How the research was done
  1. The researchers sampled saliva from 50 European-American undergraduates and found as many as 15 copies of the amylase gene per person. By comparison, all 15 chimpanzees they sampled had exactly 2 copies each. Students with more copies of the gene also had higher concentrations of the enzyme in their spit.
  2. Diet -Next, studies involving groups of humans with differing diets took place. They found a similar correspondence between the amount of starch in a group's diet and the average number of amylase gene copies its individuals possessed.
  3. The Yakut of the Arctic, whose traditional diet centers around fish, had fewer copies than the related Japanese, whose diet includes starchy foods like rice. The same pattern existed for two Tanzanian tribes--the Datog, who raise livestock, and the Hadza, who primarily gather tubers and roots. The Hadza had more copies of the gene than the Datog.
    Even though they're closely related genetically and live close to each other geographically, still there are big differences in the average number of copies in these populations. Geography and relatedness are not driving these differences. It's diet.
  4. In pondering human origins anthropologists have long been stumped by the sudden, nearly simultaneous increases in our brain size, body size, and geographic range, while other apes changed little. Early humans simply must have found some source of better nutrition to make it all possible.
The big mystery in paleoanthropology
The big mystery of paleoanthropology is what changed? Why did our earliest human ancestors deviate from the pattern we see in living apes to evolve this incredibly large brain, which is very energetically expensive to maintain, and to become a much more efficient bipedal organism?

Starch - not meat
For years, the answer was thought to be the growing importance of meat in the diet, as early humans learned to hunt. But even when you look at modern human hunter-gatherers, meat is a relatively small fraction of their diet. They cooperate with language, use nets; they have poisoned arrows, even, and still it's not that easy to hunt meat. To think that, two to four million years ago, a small-brained, awkwardly bipedal animal could efficiently acquire meat, even by scavenging, just doesn't make a whole lot of sense.

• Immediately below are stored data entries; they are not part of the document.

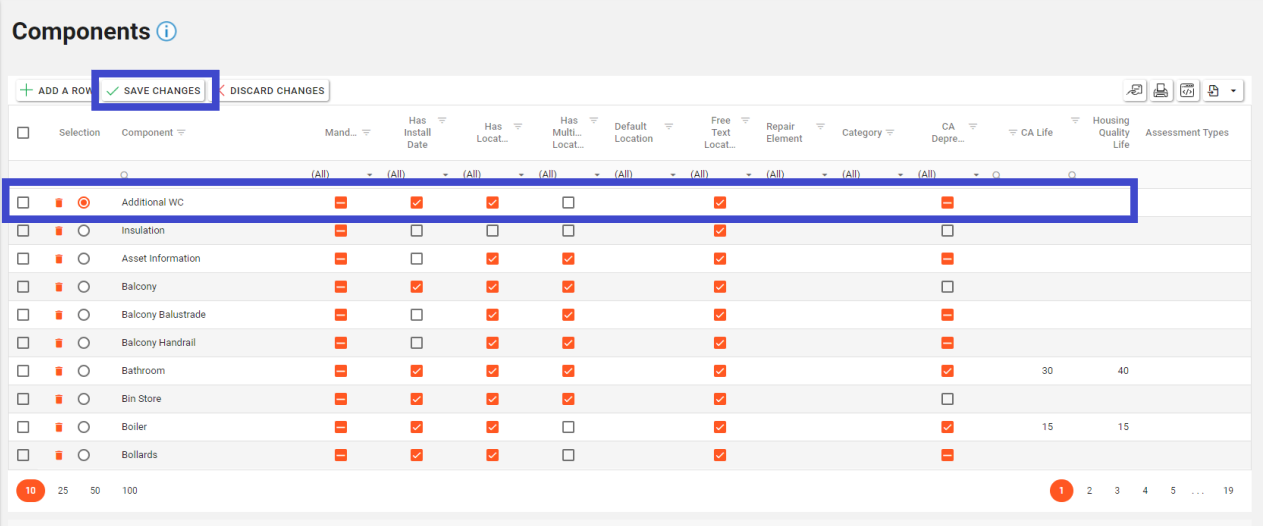1263x526 pixels.
Task: Expand the Mandatory column (All) filter dropdown
Action: (370, 175)
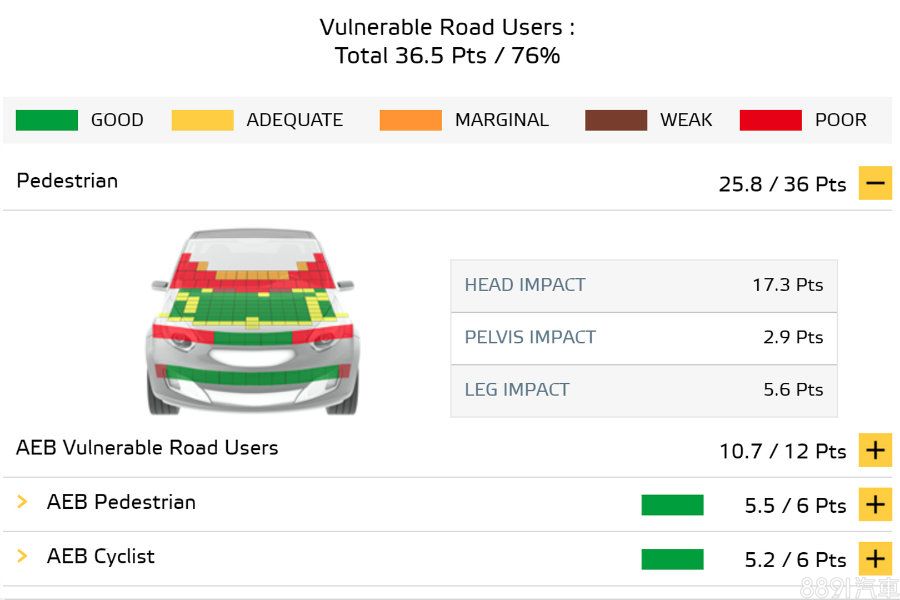This screenshot has width=900, height=600.
Task: Select the HEAD IMPACT row
Action: coord(643,285)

Some anthropologists have begun to suspect the new source of food consisted of starches, stored by plants in the form of underground tubers and bulbs--wild versions of modern-day foods like carrots, potatoes, and onions. Once early humans learned to recognize tuber-forming plants, they opened up a food source unknown to other apes.

Starches and the Homo Erectus
Tubers may have been especially critical for the first widely successful humans, known as Homo erectus, who may have learned to cook with fire. Since this idea was proposed, about a decade ago, researchers have been looking for evidence to support or refute it--no easy task for a theory that concerns highly perishable food consumed two million years ago. But in work earlier this year, scientists found that animals eating tubers and bulbs produce body tissues with an isotopic signature that matches what has been measured in early fossilized humans.

The new discovery is a separate line of evidence pointing to the importance of starch in human beginnings. When early humans mastered fire, cooking starchy vegetables would have made them even easier to eat, he added. At the same time it would have made extra amylase gene copies an even more valuable trait.

We roast tubers, and we eat French fries and baked potatoes," Dominy said. "When you cook, you can afford to eat less overall, because the food is easier to digest. Some marginal food resource that you might only eat in times of famine, now you can cook it and eat it. Now you can have population growth and expand into new territories.